Di Antonio Onorati
Destino strano e inaccettabile. La città di Roma, la cui “grandezza” per millenni è dipesa anche dalla sua ampia cintura agricola e dalle terre coltivate che ne garantivano un permanente approvvigionamento di prodotti alimentari freschi, in epoche più recenti ha sviluppato quasi un odio razzista per la sua campagna. La campagna romana (l’Agro come tutti lo conoscono) è diventata terra di conquista da colonizzare con ogni tipo di attività purché non sia agricola.
Il processo di consumo del suolo agricolo è iniziato massicciamente con Roma Capitale (1870) ed è esploso nel secondo dopoguerra con il “boom edilizio”. Poi il fenomeno continua ininterrottamente anche nei decenni recenti. All’unità d’Italia, l’Agro Romano si estendeva per oltre 250.000 ettari. Dopo le grandi bonifiche e la riforma agraria (1950) la superficie agricola era ancora vastissima, poi comincia a ridursi rapidamente per far posto ai nuovi quartieri (EUR, Tuscolano, Prenestino, etc.).

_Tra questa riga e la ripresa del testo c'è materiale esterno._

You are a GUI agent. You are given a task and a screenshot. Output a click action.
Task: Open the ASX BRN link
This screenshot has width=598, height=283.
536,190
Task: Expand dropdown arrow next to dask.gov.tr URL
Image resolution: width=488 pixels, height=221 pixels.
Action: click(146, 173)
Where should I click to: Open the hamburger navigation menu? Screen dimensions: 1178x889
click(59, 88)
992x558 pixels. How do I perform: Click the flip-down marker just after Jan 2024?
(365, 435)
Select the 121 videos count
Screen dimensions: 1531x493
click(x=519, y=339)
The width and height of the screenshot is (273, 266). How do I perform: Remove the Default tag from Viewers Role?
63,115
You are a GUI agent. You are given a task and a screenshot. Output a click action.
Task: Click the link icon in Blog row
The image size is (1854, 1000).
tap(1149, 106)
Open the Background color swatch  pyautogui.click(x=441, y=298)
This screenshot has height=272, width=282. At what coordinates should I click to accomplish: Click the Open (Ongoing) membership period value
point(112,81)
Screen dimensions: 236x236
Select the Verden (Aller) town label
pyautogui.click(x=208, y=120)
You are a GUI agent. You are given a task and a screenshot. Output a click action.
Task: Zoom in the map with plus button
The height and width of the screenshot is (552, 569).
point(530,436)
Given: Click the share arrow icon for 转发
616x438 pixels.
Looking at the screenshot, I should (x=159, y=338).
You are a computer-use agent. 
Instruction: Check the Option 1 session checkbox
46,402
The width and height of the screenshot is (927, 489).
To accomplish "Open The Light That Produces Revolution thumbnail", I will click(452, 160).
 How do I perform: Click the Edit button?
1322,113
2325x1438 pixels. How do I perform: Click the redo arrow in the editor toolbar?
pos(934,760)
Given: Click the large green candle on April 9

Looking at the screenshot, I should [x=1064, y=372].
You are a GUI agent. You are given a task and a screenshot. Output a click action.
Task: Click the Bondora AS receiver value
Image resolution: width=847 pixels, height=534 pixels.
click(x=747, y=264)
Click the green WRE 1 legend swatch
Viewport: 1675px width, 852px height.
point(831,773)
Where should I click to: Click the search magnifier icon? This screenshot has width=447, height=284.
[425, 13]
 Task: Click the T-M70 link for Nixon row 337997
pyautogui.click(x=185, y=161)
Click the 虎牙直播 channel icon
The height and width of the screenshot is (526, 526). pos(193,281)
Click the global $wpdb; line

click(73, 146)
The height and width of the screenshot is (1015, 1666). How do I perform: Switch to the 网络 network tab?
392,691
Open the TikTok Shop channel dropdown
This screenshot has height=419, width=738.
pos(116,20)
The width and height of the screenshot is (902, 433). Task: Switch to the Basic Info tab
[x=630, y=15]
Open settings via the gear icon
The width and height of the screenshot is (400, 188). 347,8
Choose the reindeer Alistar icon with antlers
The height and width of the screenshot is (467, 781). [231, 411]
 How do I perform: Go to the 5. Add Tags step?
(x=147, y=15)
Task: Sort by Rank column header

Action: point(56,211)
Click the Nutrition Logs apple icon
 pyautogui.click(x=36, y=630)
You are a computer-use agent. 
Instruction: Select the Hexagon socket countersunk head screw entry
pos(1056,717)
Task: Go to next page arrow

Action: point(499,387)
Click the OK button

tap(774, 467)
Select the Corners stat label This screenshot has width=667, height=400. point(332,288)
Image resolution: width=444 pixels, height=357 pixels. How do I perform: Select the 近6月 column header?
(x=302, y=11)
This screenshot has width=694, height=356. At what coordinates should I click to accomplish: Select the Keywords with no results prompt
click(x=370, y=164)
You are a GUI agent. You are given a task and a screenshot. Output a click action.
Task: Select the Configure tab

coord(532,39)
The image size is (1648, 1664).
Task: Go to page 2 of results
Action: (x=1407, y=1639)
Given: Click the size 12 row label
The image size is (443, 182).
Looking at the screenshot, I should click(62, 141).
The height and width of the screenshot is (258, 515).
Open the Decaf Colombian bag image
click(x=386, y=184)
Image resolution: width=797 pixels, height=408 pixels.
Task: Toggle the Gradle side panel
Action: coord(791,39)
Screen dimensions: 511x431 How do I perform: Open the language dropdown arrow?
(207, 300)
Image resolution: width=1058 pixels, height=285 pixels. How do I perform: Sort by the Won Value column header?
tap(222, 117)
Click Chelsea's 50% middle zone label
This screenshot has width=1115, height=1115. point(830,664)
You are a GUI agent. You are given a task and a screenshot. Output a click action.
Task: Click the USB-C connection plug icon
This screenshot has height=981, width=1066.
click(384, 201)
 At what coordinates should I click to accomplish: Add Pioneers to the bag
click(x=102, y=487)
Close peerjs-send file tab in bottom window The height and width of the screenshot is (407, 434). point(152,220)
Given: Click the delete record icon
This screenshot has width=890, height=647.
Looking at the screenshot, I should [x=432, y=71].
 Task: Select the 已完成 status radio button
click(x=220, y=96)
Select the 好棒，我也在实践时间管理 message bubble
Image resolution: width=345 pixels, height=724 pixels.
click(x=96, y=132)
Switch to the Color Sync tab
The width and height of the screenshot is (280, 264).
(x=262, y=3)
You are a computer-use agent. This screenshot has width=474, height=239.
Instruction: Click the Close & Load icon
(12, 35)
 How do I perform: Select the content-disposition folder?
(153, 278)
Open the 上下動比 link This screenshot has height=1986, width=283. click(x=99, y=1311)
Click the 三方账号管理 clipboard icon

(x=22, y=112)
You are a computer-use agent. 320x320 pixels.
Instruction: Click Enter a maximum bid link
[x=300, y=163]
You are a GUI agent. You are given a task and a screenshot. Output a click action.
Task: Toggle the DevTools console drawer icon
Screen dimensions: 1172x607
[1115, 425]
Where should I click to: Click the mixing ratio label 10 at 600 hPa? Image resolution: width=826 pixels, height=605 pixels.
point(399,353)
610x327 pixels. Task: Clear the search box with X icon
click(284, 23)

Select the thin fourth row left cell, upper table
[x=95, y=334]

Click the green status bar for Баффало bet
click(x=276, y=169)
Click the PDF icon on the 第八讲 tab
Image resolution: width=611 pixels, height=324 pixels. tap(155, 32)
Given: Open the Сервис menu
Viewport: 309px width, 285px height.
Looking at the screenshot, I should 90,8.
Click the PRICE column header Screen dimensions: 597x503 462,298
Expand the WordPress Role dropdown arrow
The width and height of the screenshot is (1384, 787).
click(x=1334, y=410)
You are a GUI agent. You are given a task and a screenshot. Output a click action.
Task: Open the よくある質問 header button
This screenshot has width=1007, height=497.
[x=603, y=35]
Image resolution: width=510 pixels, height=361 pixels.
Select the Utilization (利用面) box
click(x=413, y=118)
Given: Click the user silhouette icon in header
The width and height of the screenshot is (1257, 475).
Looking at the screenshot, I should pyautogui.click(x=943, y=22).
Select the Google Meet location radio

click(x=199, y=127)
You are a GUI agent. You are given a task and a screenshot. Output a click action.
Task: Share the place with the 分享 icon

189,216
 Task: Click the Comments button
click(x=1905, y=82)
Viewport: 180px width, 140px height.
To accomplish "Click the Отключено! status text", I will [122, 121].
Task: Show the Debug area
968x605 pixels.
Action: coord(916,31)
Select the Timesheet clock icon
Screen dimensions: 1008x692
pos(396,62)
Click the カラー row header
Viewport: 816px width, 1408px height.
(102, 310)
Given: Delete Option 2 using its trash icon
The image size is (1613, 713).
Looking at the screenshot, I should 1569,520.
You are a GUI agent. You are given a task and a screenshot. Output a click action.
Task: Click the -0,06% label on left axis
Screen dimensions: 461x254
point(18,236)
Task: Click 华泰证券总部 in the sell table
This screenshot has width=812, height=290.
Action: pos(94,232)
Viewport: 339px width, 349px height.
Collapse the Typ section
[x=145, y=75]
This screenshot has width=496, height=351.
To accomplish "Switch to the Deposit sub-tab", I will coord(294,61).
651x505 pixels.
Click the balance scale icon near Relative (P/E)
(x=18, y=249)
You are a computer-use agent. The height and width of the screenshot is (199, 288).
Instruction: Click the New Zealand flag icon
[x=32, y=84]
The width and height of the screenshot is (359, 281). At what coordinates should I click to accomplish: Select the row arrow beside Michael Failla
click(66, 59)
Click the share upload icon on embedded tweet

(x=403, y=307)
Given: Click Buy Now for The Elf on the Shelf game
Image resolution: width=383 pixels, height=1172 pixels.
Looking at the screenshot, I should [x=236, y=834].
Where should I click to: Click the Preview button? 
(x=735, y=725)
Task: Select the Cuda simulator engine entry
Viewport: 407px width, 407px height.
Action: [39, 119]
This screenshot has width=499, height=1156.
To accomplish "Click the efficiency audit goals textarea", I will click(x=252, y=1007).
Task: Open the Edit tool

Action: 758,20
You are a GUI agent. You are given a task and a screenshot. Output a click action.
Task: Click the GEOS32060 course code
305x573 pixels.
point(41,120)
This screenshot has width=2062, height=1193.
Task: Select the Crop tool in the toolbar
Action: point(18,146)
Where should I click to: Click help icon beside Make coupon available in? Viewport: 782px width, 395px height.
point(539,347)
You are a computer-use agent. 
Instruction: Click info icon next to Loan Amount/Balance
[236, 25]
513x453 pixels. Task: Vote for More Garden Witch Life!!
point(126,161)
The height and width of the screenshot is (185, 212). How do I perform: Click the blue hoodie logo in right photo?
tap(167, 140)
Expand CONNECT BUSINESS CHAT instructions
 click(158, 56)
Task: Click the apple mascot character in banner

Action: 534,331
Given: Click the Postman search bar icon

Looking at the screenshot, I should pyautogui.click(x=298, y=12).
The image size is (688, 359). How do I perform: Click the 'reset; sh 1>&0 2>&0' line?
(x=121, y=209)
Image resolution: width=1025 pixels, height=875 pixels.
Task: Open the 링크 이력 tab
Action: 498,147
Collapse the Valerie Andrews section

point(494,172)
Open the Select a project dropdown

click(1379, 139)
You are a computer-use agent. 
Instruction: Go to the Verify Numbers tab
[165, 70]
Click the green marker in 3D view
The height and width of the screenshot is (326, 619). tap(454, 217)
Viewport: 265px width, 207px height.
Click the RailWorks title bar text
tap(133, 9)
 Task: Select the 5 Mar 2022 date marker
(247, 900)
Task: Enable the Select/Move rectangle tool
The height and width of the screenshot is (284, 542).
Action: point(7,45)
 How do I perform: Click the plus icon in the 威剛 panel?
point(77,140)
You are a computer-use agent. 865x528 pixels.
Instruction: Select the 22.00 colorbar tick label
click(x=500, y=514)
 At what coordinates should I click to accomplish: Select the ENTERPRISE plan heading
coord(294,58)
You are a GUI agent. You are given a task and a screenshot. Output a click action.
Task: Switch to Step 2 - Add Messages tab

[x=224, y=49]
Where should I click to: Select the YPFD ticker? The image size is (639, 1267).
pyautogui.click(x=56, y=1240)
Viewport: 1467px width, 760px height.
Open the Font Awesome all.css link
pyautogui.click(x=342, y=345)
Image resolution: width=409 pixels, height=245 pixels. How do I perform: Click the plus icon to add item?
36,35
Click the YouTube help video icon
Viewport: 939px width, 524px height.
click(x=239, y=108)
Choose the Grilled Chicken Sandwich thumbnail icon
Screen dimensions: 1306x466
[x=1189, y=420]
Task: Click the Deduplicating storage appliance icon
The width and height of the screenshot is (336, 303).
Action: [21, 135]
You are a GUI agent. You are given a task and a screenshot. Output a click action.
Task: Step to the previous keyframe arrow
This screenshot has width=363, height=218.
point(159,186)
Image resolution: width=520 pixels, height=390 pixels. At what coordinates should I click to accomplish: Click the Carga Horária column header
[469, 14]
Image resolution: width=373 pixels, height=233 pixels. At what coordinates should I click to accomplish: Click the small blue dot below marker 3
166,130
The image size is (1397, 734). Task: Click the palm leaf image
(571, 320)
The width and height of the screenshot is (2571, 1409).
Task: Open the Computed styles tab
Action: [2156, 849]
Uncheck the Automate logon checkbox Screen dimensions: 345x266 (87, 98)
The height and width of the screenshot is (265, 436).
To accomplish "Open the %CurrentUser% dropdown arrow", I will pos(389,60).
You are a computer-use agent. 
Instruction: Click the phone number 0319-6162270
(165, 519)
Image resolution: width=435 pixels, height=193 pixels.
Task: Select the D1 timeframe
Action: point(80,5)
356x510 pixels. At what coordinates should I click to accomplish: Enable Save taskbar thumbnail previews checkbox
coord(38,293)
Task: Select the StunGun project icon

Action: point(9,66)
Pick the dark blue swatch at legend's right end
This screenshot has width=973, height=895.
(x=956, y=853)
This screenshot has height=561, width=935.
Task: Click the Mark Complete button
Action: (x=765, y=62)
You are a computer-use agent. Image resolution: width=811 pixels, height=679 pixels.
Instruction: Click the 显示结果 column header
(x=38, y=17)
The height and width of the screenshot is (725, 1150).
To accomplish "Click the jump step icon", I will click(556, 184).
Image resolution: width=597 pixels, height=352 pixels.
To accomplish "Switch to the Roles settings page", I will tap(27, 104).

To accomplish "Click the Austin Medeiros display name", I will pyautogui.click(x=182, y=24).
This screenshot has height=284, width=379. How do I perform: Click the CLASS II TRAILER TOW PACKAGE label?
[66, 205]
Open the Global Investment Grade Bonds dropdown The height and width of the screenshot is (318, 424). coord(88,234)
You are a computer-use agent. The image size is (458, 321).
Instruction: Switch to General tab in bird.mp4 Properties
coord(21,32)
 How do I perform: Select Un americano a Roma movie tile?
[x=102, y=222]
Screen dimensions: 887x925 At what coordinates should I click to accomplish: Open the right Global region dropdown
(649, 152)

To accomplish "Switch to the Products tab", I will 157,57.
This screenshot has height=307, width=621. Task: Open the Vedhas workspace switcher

Nel 1970 Italo Insolera, nel suo libro-riferimento “Roma Moderna”1 , stimò che tra il 1950 e il 1970 erano scomparsi 37.000 ettari di campagna romana, divorati dall’urbanizzazione. Tra gli anni 2000-2023 diverse stime concordano su una perdita di altri 20.000 ettari di Agro, di cui gran parte nella città metropolitana di Roma. Una stima affidabile della SAU della città metropolitana (CCAI, ISTAT) la colloca oggi attorno ai 30.000-32.000 ettari, i precedenti censimenti agricoli, per il solo Comune di Roma, davamo circa 50.000 ettari di SAU. Questo significa che rispetto all’unità d’Italia, Roma ha perso oltre l’80% della sua originaria superficie agricola.
Dati ARPA Lazio e Carta della Natura mostrano come la “cintura” di terra agricola che circonda la città sia sempre più frammentata, assediata da: lottizzazioni, capannoni logistici, centri commerciali. Il Grande Raccordo Anulare (GRA) ha agito da potente motore di consumo del suolo, attirando attività lungo i suoi assi. Anche se oggi molto ridotto rispetto al passato, l’abusivismo di ogni tipo ha contribuito al fenomeno. Le ultime tendenze mostrano come l’assalto alle terre agricole – che non si ferma – veda altre finalità. Non più espansione residenziale, ma logistica e commerciale: la grande pressione oggi non viene dalla costruzione di nuovi quartieri, ma dall’insediamento di piattaforme logistiche, centri di distribuzione e data center che richiedono grandi superfici piane e ben collegate, trovandole proprio nelle ultime aree agricole periurbane, cioè nelle terre più fertili.
Un problema enorme è la frammentazione fondiaria e l’abbandono delle terre marginali, che pur non essendo “consumate” dal cemento, perdono la loro funzione agricola e ecologica trasformando in modo spesso irreversibile il paesaggio storico della campagna romana e di chi ci vive. Questo degrado è documentato dagli incendi che si ripetono ormai ogni anno proprio in queste zone. Quelli del 2025 sono stati particolarmente vasti e pericolosi.